Conn looked noble. And treacherous, because the way he looked had nothing to do with who he really was.

But I couldn’t tear my eyes away from that one feature that was off center. His one flaw. That broken nose. I glanced at his hands with their old nicks and cuts, and remembered Conn holding the X-Acto knife in my bedroom back home. I remembered him ramming into my attacker’s side. And something made sense. “You got that”—I pointed—“fighting, didn’t you?”

“This?” Startled, he touched the bridge of his nose. “No. I got it sleepwalking.”

“You sleepwalk?” This was unlike Conn. He always seemed so in control.

“I used to, when I was little. One night I walked straight into a wall.” He looked at me. “It was a long time ago.”

“You don’t sleepwalk anymore?”

“No.” There was a flicker of a rueful smile. “Now I just don’t sleep.” His eyes were blue and hooded and sad.

After that, I got the details about our next meeting and left.

The last thing I wanted was to feel sorry for Conn McCrea.

28

Training with Orion was intense and increasingly pointless. But he never gave up. He was certain that I only needed the right incentive to ghost, and alternated between getting bossy and playing the role of head cheerleader for Team Darcy. Frankly, I preferred it when he was bossy. I found myself making excuses to sneak away from the practice room. More often than not, I ended up in the Archives.

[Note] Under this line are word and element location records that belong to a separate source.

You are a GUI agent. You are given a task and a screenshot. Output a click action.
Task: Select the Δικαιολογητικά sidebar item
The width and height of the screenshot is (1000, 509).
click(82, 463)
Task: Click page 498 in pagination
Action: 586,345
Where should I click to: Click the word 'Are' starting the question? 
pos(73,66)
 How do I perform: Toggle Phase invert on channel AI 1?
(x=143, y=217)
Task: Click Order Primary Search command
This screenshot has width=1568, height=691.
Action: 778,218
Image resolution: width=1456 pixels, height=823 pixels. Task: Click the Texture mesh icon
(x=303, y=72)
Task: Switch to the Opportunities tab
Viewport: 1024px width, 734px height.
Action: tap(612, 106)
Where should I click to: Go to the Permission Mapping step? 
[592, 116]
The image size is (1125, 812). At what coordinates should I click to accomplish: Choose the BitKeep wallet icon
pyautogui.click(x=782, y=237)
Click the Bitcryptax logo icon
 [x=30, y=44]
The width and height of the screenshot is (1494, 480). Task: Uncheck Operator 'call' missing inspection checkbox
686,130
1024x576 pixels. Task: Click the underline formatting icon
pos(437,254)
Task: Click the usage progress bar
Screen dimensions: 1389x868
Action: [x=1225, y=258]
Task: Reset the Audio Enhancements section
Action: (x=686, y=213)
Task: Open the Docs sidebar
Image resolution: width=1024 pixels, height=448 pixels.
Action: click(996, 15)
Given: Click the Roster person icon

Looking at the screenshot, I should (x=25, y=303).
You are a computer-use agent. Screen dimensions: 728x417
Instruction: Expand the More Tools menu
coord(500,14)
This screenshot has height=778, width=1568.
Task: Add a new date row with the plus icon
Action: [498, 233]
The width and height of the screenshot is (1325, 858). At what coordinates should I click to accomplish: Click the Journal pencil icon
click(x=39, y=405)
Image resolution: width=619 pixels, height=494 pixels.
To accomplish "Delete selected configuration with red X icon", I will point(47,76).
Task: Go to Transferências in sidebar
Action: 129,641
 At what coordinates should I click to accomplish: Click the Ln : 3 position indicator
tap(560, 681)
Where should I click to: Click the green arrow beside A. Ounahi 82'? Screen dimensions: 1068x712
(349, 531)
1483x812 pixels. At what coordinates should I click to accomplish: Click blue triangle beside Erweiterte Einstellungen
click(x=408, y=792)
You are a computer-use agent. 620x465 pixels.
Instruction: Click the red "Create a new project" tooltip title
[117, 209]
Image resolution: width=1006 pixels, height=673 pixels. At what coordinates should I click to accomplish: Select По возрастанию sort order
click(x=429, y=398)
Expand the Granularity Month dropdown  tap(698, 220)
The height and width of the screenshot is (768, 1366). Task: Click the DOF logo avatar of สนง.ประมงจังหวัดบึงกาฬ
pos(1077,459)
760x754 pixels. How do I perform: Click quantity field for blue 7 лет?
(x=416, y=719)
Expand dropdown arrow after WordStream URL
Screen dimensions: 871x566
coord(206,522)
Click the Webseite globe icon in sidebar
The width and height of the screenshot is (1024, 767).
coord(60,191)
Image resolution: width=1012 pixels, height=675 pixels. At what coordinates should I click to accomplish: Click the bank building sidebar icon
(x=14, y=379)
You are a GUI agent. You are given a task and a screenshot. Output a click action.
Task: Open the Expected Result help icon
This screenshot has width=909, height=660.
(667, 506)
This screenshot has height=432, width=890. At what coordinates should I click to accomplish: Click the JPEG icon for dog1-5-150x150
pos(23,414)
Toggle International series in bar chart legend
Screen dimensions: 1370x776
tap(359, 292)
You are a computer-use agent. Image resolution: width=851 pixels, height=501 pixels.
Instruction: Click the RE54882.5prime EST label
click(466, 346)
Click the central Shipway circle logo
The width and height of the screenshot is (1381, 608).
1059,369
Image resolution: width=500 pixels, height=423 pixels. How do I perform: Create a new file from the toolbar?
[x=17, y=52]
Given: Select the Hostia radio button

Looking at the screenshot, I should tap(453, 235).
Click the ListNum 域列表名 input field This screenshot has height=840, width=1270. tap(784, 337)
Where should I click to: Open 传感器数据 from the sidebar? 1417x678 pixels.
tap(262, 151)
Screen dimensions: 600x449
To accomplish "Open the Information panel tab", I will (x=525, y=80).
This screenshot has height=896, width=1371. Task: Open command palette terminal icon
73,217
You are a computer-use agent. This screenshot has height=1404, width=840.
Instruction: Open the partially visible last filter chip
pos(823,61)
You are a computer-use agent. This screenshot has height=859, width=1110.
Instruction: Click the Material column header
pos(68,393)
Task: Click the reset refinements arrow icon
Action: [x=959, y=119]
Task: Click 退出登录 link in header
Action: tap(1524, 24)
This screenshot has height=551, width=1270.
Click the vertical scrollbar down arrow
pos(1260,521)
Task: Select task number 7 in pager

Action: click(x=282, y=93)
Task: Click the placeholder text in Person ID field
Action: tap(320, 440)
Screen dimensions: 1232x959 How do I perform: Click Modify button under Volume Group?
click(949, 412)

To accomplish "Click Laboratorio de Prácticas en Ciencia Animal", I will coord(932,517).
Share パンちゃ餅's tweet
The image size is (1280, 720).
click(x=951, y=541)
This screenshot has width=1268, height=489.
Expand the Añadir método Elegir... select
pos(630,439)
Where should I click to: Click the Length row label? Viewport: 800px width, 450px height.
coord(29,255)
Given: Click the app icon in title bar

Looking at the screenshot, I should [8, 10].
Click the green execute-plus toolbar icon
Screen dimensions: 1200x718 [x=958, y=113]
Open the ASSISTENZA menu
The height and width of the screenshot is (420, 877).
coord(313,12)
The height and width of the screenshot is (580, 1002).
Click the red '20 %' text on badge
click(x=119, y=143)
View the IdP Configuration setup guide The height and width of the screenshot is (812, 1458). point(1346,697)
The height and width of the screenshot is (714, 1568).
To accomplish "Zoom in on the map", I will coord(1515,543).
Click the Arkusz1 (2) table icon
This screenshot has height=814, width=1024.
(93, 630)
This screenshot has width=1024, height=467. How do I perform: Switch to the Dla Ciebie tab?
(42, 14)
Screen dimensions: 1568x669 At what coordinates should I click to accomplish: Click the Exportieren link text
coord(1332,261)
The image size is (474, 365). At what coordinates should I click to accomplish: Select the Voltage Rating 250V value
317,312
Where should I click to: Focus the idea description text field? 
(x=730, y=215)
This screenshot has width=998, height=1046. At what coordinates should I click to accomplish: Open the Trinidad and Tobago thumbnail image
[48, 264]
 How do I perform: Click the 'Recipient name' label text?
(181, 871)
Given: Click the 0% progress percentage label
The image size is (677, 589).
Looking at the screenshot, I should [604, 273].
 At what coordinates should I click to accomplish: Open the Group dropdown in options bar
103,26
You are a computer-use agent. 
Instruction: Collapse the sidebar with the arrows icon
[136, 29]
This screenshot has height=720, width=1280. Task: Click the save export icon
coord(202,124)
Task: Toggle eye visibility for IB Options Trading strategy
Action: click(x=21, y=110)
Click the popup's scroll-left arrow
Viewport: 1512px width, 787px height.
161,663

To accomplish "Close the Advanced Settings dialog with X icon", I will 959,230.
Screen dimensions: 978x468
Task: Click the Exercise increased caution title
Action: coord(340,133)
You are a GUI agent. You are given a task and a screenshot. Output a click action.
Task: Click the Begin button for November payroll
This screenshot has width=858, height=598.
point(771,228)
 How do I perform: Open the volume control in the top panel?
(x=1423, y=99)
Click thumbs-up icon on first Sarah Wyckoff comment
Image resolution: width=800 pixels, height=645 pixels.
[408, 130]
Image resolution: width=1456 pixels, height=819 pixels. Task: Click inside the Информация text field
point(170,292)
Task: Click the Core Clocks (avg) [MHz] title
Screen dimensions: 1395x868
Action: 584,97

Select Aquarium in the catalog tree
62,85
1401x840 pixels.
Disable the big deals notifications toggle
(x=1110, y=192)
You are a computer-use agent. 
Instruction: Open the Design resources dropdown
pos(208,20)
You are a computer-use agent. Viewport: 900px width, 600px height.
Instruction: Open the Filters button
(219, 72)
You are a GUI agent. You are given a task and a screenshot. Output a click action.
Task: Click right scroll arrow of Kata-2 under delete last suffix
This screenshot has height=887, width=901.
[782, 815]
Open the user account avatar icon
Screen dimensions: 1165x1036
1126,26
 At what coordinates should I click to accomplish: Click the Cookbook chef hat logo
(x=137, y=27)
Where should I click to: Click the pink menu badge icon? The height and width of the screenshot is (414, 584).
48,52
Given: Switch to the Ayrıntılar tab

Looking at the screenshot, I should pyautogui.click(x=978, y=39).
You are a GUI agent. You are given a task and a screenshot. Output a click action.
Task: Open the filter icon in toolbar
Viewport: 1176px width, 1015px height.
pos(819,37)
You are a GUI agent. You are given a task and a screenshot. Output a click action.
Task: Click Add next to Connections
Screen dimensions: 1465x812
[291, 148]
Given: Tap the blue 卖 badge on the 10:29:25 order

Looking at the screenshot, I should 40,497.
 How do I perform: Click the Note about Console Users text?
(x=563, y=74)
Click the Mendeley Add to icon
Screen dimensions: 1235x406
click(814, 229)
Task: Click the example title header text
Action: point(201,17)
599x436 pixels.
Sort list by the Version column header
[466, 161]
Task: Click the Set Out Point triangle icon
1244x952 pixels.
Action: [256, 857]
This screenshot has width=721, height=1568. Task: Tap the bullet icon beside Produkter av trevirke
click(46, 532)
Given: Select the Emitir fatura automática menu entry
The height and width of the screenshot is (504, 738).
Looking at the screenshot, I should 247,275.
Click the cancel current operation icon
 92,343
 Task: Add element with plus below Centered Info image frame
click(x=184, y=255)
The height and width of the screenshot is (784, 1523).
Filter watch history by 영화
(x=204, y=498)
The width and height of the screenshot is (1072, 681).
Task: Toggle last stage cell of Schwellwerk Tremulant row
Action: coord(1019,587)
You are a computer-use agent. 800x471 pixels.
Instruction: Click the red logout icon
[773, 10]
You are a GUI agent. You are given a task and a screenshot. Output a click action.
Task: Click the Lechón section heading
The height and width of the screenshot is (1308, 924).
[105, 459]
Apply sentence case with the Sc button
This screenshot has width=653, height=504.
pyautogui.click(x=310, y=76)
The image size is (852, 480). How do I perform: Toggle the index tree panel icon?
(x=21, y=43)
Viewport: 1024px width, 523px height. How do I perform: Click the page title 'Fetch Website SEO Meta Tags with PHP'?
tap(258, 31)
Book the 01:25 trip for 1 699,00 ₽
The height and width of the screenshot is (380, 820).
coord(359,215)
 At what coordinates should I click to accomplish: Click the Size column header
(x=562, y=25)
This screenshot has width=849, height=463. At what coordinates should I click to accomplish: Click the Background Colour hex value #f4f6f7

It was about a week after my meeting with Conn at the library, and since then I’d been stocking up on art supplies. The Archives had tons of them. Paper, colored pencils, primer, brushes. At first, Savannah grumbled at me from behind her desk, but one day she asked, “What are you doing with all that?”

“Nothing yet,” I told her. Then I looked at her. “Would you help me?”

That’s how I ended up painting Savannah’s portrait.

“You’re using an awful lot of color,” she said as I dabbed a brush on the heavy paper fixed to an easel.

“That’s why it’s called watercolors. Water. Color.”

She stood and stepped around her desk to peer over my shoulder. “You’ve put yellow on my cheek. My skin is not yellow.”

I waved her away. “You’re not supposed to do that. No looking. You said you’d wait until I finished.”

“Don’t tell me what to do. I’m on the Council. And I voted against you, remember that.”

I rolled my eyes. “Yes, I remember. I remember because you remind me every single time I see you.”